### [GOAL OF THE EXERCISE]
Would you repeat the entries beneath, with nothing changed?
[DATASET]
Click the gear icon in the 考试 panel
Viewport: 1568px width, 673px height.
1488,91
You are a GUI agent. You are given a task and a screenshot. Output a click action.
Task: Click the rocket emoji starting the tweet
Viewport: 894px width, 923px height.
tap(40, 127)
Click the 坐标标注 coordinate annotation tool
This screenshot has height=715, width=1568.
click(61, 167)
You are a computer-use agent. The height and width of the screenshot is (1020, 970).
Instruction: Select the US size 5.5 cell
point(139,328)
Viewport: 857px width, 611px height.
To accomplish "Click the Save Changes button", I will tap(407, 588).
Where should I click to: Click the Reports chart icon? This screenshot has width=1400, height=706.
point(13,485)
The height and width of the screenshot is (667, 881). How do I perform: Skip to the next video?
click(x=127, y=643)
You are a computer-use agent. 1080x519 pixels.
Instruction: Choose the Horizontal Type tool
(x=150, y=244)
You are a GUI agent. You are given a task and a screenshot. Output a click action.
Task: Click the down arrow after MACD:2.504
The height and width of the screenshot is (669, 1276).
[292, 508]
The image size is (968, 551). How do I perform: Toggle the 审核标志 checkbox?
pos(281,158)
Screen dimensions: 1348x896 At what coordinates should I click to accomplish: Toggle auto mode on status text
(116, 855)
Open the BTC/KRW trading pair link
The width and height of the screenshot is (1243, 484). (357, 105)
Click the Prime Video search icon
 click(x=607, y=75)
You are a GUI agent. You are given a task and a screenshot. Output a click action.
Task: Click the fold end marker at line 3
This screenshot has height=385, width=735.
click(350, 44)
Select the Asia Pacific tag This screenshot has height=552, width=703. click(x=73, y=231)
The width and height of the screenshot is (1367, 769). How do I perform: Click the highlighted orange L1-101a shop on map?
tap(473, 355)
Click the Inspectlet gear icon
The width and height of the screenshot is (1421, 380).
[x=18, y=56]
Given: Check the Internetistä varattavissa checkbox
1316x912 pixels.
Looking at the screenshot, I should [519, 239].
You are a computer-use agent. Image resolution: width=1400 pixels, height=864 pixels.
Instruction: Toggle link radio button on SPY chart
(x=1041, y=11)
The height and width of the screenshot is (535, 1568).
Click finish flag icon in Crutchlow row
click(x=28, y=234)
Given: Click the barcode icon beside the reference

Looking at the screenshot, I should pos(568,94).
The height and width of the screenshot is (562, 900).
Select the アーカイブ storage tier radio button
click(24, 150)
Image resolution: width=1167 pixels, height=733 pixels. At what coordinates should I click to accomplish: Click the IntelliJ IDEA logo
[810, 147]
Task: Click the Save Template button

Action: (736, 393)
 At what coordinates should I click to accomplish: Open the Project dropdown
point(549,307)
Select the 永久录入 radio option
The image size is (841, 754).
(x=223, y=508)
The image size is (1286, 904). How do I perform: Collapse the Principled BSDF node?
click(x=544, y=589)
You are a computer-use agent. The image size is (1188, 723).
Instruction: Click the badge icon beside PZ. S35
[/DATASET]
### [ANSWER BOX]
Click the gear icon in the 考试 panel
Viewport: 1568px width, 673px height.
1488,91
You are a GUI agent. You are given a task and a screenshot. Output a click action.
Task: Click the rocket emoji starting the tweet
Viewport: 894px width, 923px height.
tap(40, 127)
Click the 坐标标注 coordinate annotation tool
This screenshot has height=715, width=1568.
click(61, 167)
You are a computer-use agent. The height and width of the screenshot is (1020, 970).
Instruction: Select the US size 5.5 cell
point(139,328)
Viewport: 857px width, 611px height.
To accomplish "Click the Save Changes button", I will tap(407, 588).
Where should I click to: Click the Reports chart icon? This screenshot has width=1400, height=706.
point(13,485)
The height and width of the screenshot is (667, 881). How do I perform: Skip to the next video?
click(x=127, y=643)
You are a computer-use agent. 1080x519 pixels.
Instruction: Choose the Horizontal Type tool
(x=150, y=244)
You are a GUI agent. You are given a task and a screenshot. Output a click action.
Task: Click the down arrow after MACD:2.504
The height and width of the screenshot is (669, 1276).
[292, 508]
The image size is (968, 551). How do I perform: Toggle the 审核标志 checkbox?
pos(281,158)
Screen dimensions: 1348x896 At what coordinates should I click to accomplish: Toggle auto mode on status text
(116, 855)
Open the BTC/KRW trading pair link
The width and height of the screenshot is (1243, 484). (357, 105)
Click the Prime Video search icon
 click(x=607, y=75)
You are a GUI agent. You are given a task and a screenshot. Output a click action.
Task: Click the fold end marker at line 3
This screenshot has height=385, width=735.
click(350, 44)
Select the Asia Pacific tag This screenshot has height=552, width=703. click(x=73, y=231)
The width and height of the screenshot is (1367, 769). How do I perform: Click the highlighted orange L1-101a shop on map?
tap(473, 355)
Click the Inspectlet gear icon
The width and height of the screenshot is (1421, 380).
[x=18, y=56]
Given: Check the Internetistä varattavissa checkbox
1316x912 pixels.
Looking at the screenshot, I should [519, 239].
You are a computer-use agent. Image resolution: width=1400 pixels, height=864 pixels.
Instruction: Toggle link radio button on SPY chart
(x=1041, y=11)
The height and width of the screenshot is (535, 1568).
Click finish flag icon in Crutchlow row
click(x=28, y=234)
Given: Click the barcode icon beside the reference

Looking at the screenshot, I should pos(568,94).
The height and width of the screenshot is (562, 900).
Select the アーカイブ storage tier radio button
click(24, 150)
Image resolution: width=1167 pixels, height=733 pixels. At what coordinates should I click to accomplish: Click the IntelliJ IDEA logo
[810, 147]
Task: Click the Save Template button

Action: (736, 393)
 At what coordinates should I click to accomplish: Open the Project dropdown
point(549,307)
Select the 永久录入 radio option
The image size is (841, 754).
(x=223, y=508)
The image size is (1286, 904). How do I perform: Collapse the Principled BSDF node?
click(x=544, y=589)
You are a computer-use agent. The image size is (1188, 723).
Instruction: Click the badge icon beside PZ. S35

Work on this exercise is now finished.